* [Work to complete] Reproduce verbatim the span of items that opens with the line containing "Couvreur Tramont Emy (96, 2398)" and closes with the line containing "Nettoyage et pose de gouttière 54 (179, 395)", both ends included.
┌─ Task input
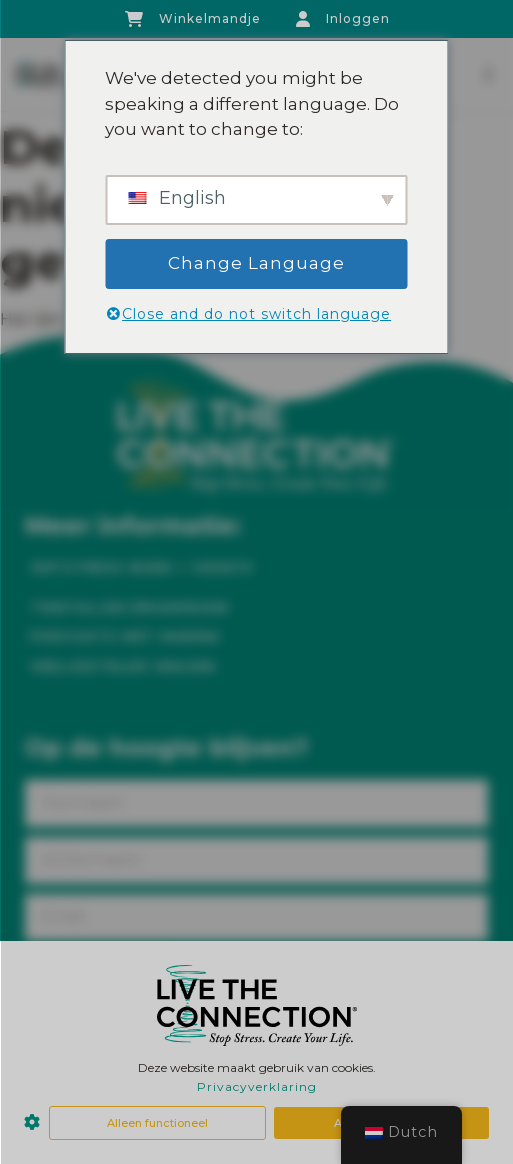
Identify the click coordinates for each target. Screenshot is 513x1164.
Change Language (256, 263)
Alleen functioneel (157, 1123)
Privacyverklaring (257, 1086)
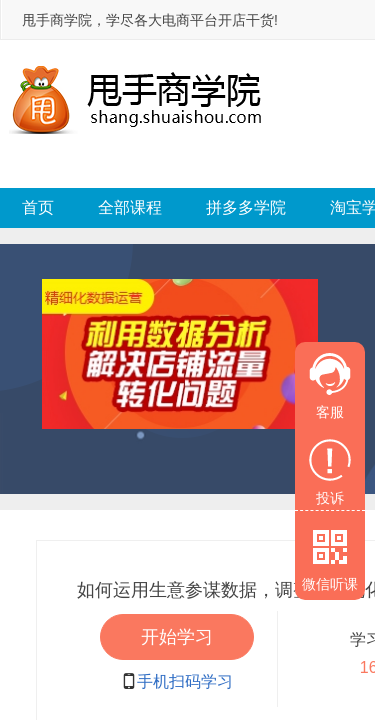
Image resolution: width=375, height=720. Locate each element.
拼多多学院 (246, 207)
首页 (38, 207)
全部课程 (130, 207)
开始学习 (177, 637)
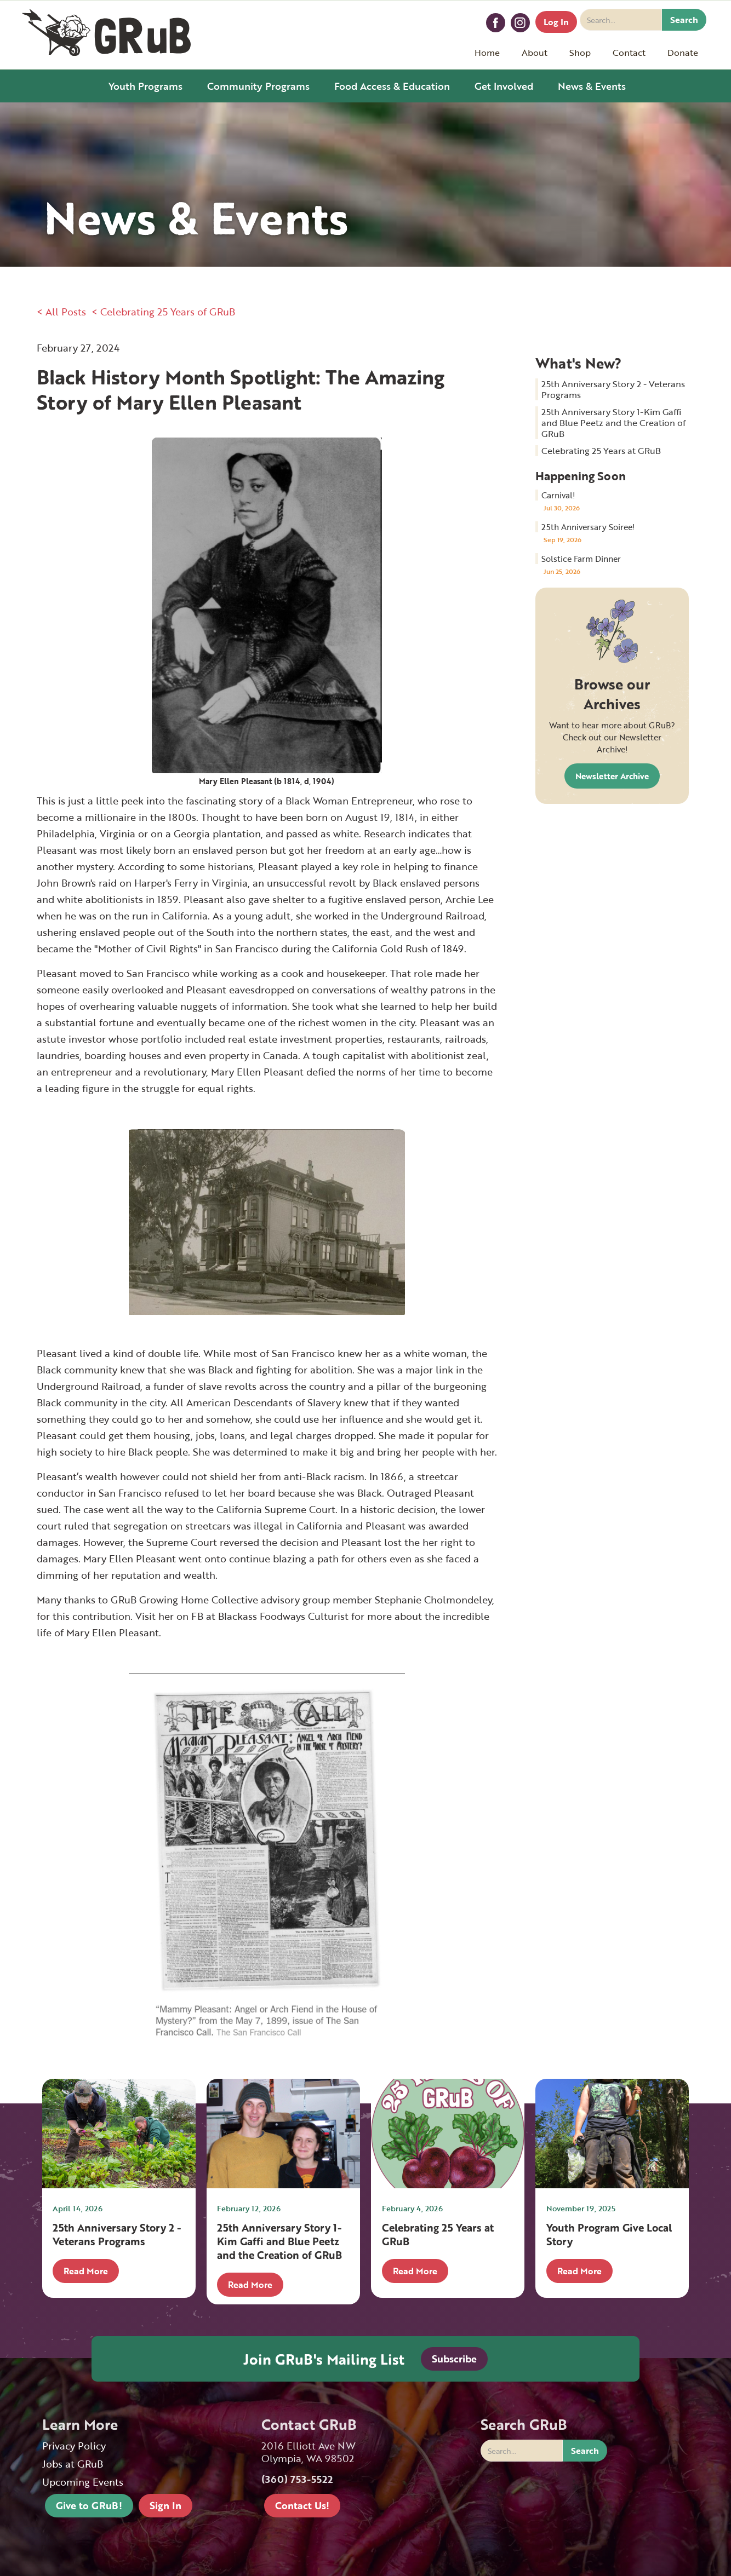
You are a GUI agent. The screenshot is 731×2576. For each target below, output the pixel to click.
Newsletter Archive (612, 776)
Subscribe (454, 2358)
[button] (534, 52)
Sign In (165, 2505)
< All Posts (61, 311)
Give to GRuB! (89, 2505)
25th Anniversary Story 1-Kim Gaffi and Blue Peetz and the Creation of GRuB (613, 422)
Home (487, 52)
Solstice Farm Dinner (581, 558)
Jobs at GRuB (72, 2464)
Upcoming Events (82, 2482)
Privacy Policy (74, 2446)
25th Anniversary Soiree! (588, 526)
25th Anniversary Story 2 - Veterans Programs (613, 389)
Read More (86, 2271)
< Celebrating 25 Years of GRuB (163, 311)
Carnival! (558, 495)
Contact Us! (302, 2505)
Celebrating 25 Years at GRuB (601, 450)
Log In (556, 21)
└─
┌─ Task input
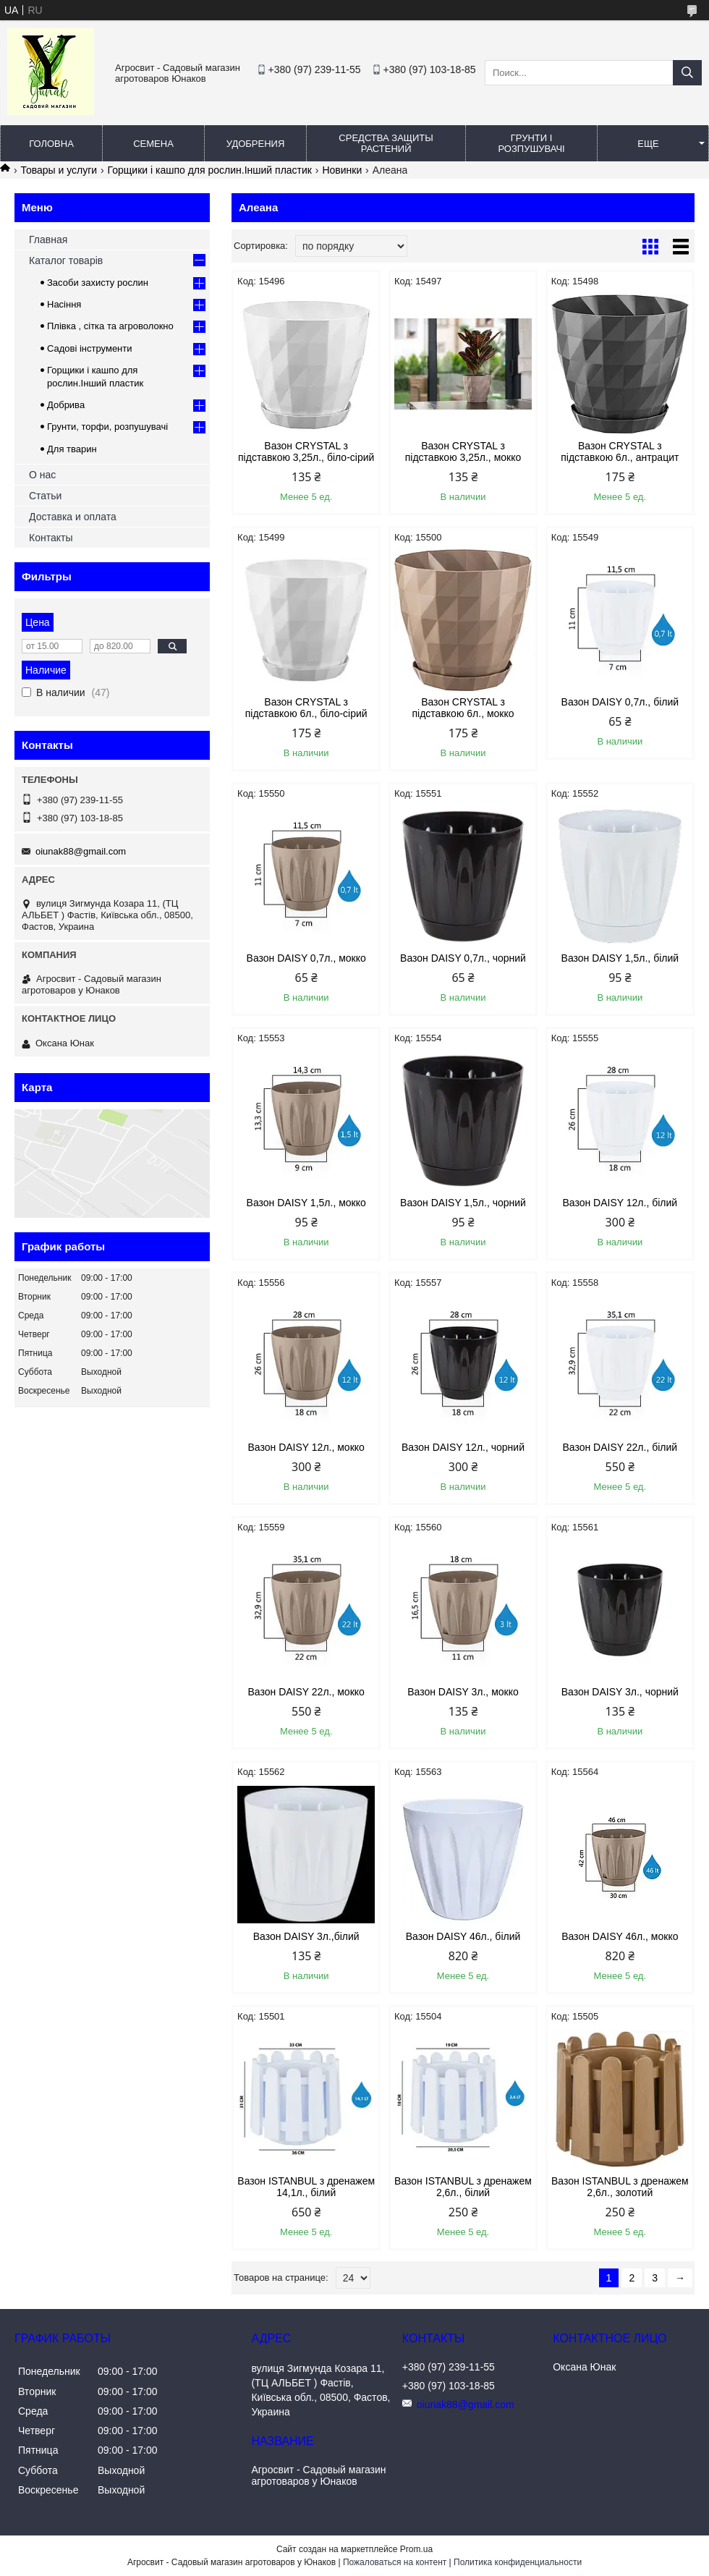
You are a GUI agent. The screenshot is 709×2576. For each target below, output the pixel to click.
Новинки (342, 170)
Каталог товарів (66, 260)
└─
┌─ Task input
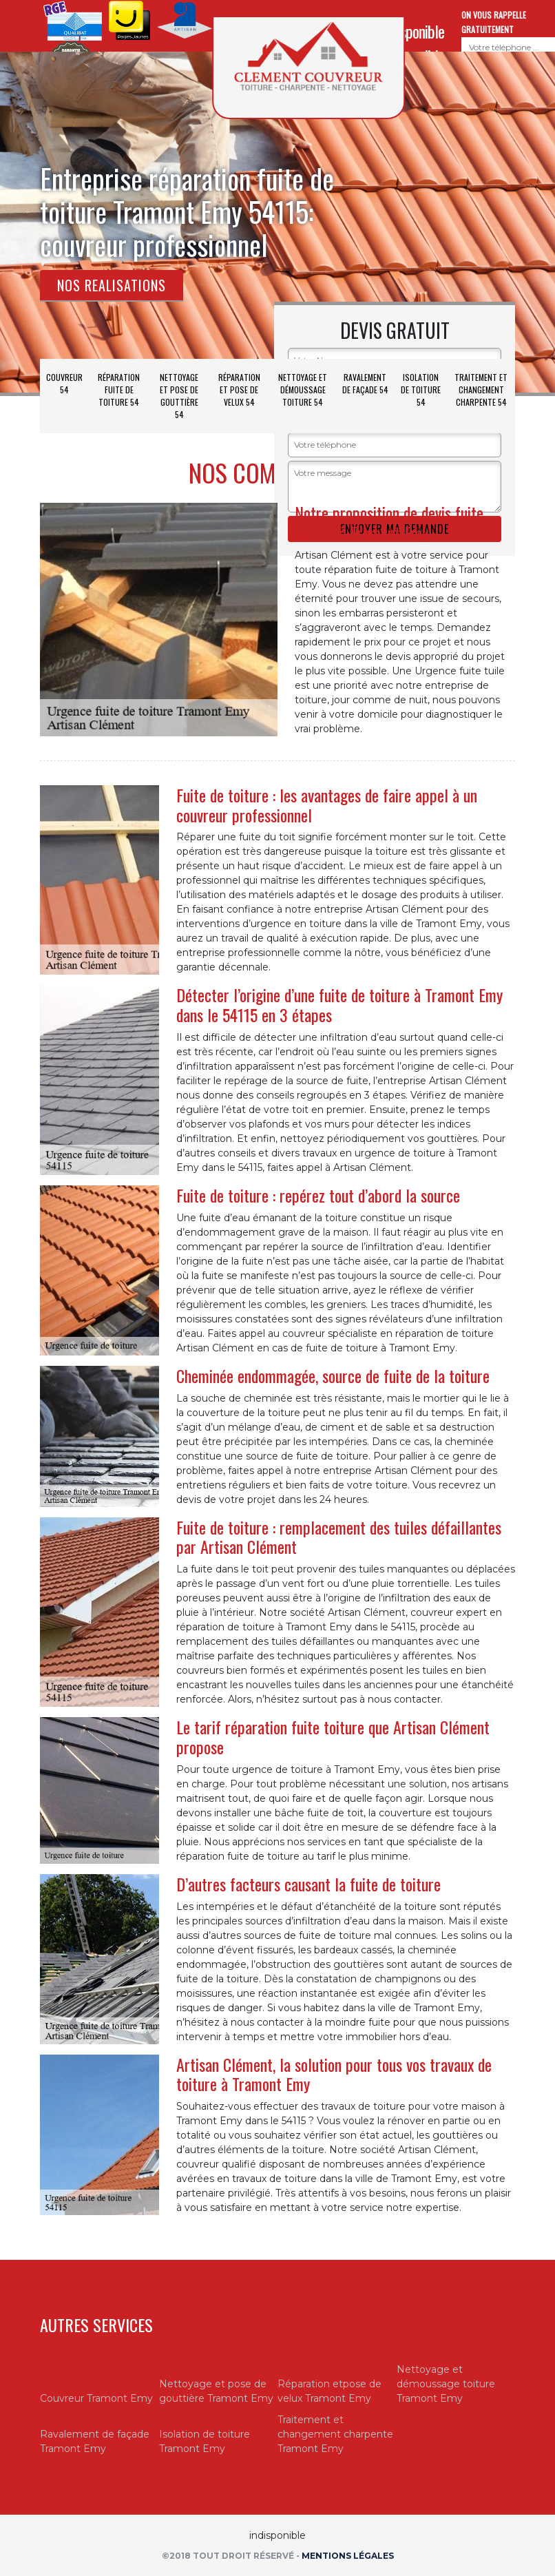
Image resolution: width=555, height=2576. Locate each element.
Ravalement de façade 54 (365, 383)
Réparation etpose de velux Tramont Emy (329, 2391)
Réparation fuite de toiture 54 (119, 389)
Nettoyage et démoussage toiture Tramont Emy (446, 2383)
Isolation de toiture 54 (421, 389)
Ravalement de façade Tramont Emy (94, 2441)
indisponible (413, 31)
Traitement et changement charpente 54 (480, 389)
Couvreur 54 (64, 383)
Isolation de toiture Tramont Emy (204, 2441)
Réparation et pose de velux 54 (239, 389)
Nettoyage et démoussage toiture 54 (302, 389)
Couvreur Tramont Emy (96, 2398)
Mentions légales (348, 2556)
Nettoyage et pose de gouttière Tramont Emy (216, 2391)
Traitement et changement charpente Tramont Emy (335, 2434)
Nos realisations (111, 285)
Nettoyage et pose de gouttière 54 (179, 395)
└─
* [Reply]
Couvreur Tramont Emy (96, 2398)
Mentions légales (348, 2556)
Nettoyage et pose de gouttière Tramont Emy (216, 2391)
Traitement et changement charpente Tramont Emy (335, 2434)
Nos realisations (111, 285)
Nettoyage et pose de gouttière 54 (179, 395)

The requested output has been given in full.